#### [Input records]
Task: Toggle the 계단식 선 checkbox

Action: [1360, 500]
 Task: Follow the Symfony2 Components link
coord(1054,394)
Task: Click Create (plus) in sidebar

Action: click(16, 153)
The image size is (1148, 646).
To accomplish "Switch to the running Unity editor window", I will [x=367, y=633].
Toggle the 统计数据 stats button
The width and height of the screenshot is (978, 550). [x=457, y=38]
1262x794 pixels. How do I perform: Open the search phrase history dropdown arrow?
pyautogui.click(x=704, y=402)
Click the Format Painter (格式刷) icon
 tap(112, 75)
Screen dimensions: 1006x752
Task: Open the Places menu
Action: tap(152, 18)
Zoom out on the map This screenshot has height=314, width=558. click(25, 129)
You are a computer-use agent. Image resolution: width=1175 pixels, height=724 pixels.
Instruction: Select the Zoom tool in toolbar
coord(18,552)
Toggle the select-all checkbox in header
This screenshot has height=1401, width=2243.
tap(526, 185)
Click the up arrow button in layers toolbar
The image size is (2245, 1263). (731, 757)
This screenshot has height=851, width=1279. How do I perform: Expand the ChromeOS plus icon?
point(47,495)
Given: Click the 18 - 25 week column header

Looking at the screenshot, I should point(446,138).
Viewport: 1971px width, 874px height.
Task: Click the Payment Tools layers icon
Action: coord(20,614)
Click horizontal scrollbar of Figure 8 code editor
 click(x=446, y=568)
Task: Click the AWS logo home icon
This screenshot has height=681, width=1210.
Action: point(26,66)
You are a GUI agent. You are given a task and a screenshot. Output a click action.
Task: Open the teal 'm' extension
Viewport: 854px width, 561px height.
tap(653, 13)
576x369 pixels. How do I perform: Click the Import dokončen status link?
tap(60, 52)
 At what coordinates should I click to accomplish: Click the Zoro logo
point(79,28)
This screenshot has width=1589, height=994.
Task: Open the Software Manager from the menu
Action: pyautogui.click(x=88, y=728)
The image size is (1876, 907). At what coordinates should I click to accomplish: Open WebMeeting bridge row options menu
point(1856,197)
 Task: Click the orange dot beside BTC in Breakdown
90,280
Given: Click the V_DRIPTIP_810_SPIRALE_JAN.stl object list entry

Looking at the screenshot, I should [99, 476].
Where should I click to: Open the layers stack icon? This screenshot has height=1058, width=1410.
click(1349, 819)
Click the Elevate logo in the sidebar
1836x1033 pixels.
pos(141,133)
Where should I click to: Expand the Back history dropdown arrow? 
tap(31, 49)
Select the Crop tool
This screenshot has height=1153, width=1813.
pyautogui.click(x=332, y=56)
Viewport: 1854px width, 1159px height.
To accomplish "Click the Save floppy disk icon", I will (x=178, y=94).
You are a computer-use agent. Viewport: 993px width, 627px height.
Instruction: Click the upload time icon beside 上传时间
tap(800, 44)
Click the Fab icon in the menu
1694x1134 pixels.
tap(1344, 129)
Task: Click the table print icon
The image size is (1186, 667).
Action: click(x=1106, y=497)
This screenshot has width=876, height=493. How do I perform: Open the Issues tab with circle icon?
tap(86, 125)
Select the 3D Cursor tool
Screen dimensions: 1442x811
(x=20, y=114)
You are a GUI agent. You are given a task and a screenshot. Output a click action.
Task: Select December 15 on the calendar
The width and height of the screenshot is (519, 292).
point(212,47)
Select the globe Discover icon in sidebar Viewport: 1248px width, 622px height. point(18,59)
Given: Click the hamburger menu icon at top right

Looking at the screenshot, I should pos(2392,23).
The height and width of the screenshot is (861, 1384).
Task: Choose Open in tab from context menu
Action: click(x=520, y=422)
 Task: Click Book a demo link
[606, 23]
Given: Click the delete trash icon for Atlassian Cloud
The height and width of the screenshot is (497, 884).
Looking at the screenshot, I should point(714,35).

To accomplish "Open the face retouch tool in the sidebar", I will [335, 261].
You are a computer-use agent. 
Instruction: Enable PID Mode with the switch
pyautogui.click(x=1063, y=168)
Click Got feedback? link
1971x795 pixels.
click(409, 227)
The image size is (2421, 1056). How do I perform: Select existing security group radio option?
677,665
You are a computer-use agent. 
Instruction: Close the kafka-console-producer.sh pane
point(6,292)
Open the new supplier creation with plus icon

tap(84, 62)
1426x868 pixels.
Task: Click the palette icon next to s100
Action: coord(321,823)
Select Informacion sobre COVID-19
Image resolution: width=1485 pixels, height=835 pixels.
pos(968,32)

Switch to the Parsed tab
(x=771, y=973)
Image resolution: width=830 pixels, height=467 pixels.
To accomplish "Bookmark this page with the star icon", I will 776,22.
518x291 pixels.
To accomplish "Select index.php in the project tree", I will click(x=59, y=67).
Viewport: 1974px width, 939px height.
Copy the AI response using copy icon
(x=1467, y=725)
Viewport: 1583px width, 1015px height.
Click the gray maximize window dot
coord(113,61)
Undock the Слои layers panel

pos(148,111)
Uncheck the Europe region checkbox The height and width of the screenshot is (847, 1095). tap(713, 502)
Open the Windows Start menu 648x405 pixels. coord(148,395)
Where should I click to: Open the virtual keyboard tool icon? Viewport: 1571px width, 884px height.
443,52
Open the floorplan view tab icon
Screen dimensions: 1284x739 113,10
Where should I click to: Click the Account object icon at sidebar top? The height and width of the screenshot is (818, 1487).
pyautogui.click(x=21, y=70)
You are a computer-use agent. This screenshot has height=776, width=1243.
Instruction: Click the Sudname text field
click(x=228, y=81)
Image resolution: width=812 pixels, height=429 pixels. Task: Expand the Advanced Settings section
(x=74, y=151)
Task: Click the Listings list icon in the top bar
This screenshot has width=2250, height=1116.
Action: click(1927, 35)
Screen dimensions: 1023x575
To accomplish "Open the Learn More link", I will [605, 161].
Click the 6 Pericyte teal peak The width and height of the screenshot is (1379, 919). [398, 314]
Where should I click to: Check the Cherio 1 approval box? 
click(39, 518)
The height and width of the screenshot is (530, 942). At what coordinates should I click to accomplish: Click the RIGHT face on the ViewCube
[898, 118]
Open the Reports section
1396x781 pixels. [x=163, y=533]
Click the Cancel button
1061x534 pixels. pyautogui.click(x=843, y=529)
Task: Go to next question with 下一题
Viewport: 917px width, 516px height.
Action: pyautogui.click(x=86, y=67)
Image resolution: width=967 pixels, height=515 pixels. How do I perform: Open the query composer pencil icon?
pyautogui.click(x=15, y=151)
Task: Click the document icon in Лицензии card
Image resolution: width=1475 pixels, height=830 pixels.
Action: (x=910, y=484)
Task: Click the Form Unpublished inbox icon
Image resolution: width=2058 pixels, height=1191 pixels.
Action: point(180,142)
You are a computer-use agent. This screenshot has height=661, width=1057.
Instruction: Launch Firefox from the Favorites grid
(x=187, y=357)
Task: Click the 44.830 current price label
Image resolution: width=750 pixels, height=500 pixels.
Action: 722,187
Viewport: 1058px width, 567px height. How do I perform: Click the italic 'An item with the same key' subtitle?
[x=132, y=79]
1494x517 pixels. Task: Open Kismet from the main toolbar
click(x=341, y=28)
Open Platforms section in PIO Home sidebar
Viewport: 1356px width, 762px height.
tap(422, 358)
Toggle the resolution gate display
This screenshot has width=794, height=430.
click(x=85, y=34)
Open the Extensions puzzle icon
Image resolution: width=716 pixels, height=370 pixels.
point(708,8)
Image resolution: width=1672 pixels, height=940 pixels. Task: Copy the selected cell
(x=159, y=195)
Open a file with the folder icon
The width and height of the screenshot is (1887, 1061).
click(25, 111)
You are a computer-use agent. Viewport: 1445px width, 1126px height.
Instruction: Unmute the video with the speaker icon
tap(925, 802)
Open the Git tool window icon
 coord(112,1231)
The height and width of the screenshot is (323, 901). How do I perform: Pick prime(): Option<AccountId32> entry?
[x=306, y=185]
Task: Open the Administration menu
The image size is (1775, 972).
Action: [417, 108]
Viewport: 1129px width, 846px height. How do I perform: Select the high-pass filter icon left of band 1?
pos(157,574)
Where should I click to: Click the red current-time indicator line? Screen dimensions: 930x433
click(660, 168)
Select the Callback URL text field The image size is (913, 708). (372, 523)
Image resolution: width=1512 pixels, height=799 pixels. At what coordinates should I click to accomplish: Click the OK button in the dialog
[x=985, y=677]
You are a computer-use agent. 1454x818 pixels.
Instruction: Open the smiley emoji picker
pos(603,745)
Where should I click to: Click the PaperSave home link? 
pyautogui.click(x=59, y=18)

#### [Task]
Scan the data for the word "agent" and copy every line where it shows up.

#### [Output for this exercise]
You are a computer-use agent. Image resolution: width=1175 pixels, height=724 pixels.
You are a GUI agent. You are given a task and a screenshot. Output a click action.
You are a computer-use agent. Viewport: 993px width, 627px height.
You are a GUI agent. You are given a task and a screenshot. Output a click action.
You are a computer-use agent. 
You are a computer-use agent. 
You are a computer-use agent. This screenshot has height=776, width=1243.
You are a computer-use agent. This screenshot has height=661, width=1057.
You are a computer-use agent. Viewport: 1445px width, 1126px height.
You are a computer-use agent. 1454x818 pixels.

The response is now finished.